WHAT YOU HAVE TO DO>
Provide the number of lines in the records that hold the string "computer", without any other words.

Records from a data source
———

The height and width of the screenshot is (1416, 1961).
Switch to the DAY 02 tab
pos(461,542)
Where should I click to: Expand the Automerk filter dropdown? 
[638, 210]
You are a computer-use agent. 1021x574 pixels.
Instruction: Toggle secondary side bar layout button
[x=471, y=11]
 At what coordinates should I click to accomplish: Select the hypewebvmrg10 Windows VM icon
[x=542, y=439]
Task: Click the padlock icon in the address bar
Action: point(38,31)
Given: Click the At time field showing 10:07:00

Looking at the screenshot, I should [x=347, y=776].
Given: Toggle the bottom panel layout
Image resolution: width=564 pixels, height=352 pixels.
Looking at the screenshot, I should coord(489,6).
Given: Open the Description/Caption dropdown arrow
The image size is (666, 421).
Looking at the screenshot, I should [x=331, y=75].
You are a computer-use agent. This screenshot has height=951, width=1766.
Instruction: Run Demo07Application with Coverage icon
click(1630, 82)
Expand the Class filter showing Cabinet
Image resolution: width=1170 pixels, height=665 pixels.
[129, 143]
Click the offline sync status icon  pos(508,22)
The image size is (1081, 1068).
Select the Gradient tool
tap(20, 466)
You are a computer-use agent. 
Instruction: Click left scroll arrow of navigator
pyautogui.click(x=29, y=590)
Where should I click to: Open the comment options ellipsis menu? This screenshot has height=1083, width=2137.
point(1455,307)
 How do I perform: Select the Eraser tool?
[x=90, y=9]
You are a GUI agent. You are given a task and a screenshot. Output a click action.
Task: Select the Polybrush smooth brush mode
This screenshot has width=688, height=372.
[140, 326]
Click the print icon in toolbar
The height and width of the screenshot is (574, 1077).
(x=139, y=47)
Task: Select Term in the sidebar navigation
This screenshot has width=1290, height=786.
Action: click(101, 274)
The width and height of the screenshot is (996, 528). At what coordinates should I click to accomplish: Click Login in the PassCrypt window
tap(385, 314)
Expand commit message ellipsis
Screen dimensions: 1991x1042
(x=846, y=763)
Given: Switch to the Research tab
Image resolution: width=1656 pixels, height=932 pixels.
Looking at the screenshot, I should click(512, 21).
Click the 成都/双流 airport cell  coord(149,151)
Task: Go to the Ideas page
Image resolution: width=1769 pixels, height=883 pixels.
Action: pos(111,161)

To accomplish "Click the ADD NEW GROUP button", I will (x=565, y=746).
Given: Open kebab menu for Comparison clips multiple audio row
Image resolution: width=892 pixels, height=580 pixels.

———

EXERCISE SOLUTION>
3